In October, I purchased the Alienware Aurora 7700m Notebook for my husband as a gaming/work computer. Yes, it weighs a ton, but since he does not travel much, he figured the weight would not be an issue. The general specifications are a dual-core P4, 17" LCD, Nvidia 6800m video card with 256MB memory that's upgradable, 1024 MB memory, DVD-RW optical, SATA Raid hard drive configuration, a bunch of card slots (secure digital, memory sticks, etc), firewire, USB ports, Audio DJ (to play your music CDs without turning on the notebook), Windows XP Pro, and weighs about 12 LBs without the brick. With the brick, it's about 16 LBs.

*The Good*

The notebook is as fast as a desktop. And the LCD is gorgeous, but very reflective. Movies look great. Games like Rome: Total War and Civ4 play very well on decent to high graphic settings.
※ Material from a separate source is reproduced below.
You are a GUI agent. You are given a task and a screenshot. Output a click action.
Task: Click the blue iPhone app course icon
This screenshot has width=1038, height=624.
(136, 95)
No hitches with the games like an average notebook: no lags, reboots or crashes due to lack of video card capablility or other hardware. Word processing and internet are a no brainer on this machine. It also has an extra-wide keyboard that has a number pad (you have to use the function key to access it or to turn it on -- we never use it).
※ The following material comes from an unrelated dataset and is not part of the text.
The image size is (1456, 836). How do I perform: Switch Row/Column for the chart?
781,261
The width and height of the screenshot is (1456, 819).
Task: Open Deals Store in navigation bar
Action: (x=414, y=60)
Alienware's tech support seem to get to you fairly quickly -- within seven minutes.  I had to wait about 10-15 minutes right before the Christmas holiday, though.

*The Bad*

*The notebook needs to be plugged in all the time.* The battery does not hold a charge even after charging overnight. This issue damaged my notebook to the point where "no operating system found" popped up after trying to boot it up. I turned it on with just the battery (and it had been charging for at least a day), and Windows froze during start up. Since ctrl+alt+del was not working, I had to hold the power button down to force a shut down. Upon restarting the notebook, it couldn't find the operating system -- after a month and a half of ownership! We had to ship it back to Alienware right before the Christmas holiday to repair it.

We paid for premium three year support on this machine (the expensive extra one) and Alienware does not provide any sort of expedited repair. Shipping to Alienware was by Federal Express Saver and took three days to get to them. Shipping back to me was by Fed Ex Ground and took a week to get back to me. We waited three weeks for this computer to be shipped back to us, where he had no computer to use for work (Alienware was not sympathetic at all), so I had to buy another notebook for him to use in the interim.
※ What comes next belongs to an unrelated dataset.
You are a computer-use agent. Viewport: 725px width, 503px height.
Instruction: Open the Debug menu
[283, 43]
Audio DJ does not work from the moment we received the computer. It still does not work after it was "repaired" by Alienware.

According to Alienware, they had to replace the motherboard, optical drive and replace the CPUs. There is a sticker on the bottom of my notebook stating that the parts installed were tested to be working prior to installation but the notebook itself was not tested to see if it actually worked. Which is why Audio DJ does not work. They didn't even bother to check to see if everything worked before shipping it back to us!

Now, Windows takes about three to five minutes to boot. Is this a replay of our original "no operating system found" issue? Needless to say, I had a very lengthy, unhappy conversation with tech support, _again_. My husband demanded to get our money back from Alienware or a brand new laptop. Alienware said that they cannot do that. I did all the things the tech told me to do without the restore CDs they sent me (who lugs those things with you on a road trip anyway?) I hung up with tech support since he was making me do the Windows check disk, that takes forever. After that, Windows reboots as it normally does. I figured out that Windows takes forever to boot if I had my PCMCIA wireless card in the slot.

I'm still not happy that I spent all this money for a headache. It pretty much works, except that I can't unplug it or use Audio DJ.

Another feature I find strange is how they laid out the keyboard. It's recessed towards the screen and you have about seven inches of palm rest before the keyboard, making you lean in further towards the computer and a bit uncomfortable to type.

In conclusion, I really regret plunking down the money for this lemon. Although it sort of works right now, I'm always waiting for the other shoe to drop for something else to screw up.

[HP Small Business at least gives you the option to purchase their "next day" support, where they pay for next day shipping, both ways ... which works really well, too. I got my work notebook fixed and returned to me three days after I shipped it.]


----------



## Gabriel (May 2, 2003)

Thanks for the infio on Alienware Elysian...sorry you are having this problem with them


----------



## SIR****TMG (Aug 12, 2003)

Thanks for the info..............


----------